● Goal of the exercise
Transcribe, word for word and without additions, each line below from the one containing "CARRO SUMARE (238, 2348)" through the one containing "Home (51, 263)", both ends included.

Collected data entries
══════════════════════════════
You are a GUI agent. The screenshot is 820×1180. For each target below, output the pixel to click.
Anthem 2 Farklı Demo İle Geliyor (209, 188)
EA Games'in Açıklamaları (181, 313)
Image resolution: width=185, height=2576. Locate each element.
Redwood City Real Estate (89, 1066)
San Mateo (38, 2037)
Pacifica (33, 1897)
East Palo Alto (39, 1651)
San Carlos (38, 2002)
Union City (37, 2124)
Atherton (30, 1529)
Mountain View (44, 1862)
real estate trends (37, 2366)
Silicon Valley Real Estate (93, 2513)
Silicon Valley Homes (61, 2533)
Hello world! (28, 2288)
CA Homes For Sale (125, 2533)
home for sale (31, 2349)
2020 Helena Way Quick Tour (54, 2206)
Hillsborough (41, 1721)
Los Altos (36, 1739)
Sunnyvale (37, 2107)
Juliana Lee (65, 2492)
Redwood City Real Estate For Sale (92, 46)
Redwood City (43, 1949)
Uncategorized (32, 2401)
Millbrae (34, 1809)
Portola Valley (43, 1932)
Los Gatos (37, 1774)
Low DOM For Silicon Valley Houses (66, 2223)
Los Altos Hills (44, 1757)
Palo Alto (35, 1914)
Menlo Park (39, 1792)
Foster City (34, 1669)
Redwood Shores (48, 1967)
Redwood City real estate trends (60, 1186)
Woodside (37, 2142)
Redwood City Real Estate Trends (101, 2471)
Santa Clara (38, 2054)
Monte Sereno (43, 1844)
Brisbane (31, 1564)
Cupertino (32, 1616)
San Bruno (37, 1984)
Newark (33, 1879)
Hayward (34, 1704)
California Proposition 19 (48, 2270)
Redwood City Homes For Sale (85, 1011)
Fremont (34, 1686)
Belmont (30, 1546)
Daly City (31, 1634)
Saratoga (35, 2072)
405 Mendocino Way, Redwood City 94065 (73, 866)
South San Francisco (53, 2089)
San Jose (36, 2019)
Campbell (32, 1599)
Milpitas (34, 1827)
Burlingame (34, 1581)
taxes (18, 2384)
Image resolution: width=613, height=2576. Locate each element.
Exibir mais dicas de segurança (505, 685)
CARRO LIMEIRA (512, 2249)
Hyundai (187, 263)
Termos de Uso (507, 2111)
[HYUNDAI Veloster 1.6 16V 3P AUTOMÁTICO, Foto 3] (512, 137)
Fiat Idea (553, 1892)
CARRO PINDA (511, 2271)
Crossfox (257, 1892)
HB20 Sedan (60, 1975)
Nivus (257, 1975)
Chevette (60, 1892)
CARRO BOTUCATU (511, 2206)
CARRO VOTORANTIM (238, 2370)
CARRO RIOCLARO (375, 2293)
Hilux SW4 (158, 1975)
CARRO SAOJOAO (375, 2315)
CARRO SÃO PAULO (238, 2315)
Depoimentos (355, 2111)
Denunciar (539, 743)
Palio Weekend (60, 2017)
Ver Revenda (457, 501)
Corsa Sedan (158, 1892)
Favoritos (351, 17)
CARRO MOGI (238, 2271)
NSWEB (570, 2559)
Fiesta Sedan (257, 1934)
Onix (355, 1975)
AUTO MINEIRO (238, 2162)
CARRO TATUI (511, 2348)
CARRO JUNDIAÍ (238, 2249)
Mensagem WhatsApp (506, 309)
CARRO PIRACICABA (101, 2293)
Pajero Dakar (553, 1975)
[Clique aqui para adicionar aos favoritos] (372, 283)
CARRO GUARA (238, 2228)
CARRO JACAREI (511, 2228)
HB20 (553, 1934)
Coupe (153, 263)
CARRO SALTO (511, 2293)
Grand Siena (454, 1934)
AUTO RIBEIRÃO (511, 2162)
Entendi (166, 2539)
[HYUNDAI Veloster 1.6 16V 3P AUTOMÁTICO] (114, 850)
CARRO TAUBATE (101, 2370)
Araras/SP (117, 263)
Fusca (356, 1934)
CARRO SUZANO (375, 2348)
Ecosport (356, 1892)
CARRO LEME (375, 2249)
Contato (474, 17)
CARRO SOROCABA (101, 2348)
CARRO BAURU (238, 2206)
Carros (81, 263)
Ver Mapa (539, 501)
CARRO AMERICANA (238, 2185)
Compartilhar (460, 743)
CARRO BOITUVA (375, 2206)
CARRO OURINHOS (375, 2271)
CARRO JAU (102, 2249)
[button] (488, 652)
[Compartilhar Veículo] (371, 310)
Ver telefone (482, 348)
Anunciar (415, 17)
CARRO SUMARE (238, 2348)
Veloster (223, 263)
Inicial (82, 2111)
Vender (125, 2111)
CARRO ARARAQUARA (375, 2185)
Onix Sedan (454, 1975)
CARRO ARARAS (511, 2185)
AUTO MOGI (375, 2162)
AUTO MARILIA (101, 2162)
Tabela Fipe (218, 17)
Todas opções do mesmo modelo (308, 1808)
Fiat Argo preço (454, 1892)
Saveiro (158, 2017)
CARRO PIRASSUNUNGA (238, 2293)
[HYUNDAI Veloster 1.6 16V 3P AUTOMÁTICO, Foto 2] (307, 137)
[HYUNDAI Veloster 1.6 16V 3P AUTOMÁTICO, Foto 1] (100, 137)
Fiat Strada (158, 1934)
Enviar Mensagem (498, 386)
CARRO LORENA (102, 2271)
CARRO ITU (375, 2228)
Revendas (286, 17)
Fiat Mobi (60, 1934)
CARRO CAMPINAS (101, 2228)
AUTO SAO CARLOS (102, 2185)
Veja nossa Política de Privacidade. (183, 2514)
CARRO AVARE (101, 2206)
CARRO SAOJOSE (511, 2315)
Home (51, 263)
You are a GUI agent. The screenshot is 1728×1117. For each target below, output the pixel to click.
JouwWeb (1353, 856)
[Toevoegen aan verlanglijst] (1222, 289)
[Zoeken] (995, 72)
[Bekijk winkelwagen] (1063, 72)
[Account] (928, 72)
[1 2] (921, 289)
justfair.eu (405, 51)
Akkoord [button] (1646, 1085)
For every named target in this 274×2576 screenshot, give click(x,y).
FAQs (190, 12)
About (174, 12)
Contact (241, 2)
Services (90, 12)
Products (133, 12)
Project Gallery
══════════════════════════════
● Task result
CARRO SUMARE (238, 2348)
Veloster (223, 263)
Inicial (82, 2111)
Vender (125, 2111)
CARRO ARARAQUARA (375, 2185)
Onix Sedan (454, 1975)
CARRO ARARAS (511, 2185)
AUTO MOGI (375, 2162)
AUTO MARILIA (101, 2162)
Tabela Fipe (218, 17)
Todas opções do mesmo modelo (308, 1808)
Fiat Argo preço (454, 1892)
Saveiro (158, 2017)
CARRO PIRASSUNUNGA (238, 2293)
[HYUNDAI Veloster 1.6 16V 3P AUTOMÁTICO, Foto 2] (307, 137)
[HYUNDAI Veloster 1.6 16V 3P AUTOMÁTICO, Foto 1] (100, 137)
Fiat Strada (158, 1934)
Enviar Mensagem (498, 386)
CARRO LORENA (102, 2271)
CARRO ITU (375, 2228)
Revendas (286, 17)
Fiat Mobi (60, 1934)
CARRO CAMPINAS (101, 2228)
AUTO SAO CARLOS (102, 2185)
Veja nossa Política de Privacidade. (183, 2514)
CARRO AVARE (101, 2206)
CARRO SAOJOSE (511, 2315)
Home (51, 263)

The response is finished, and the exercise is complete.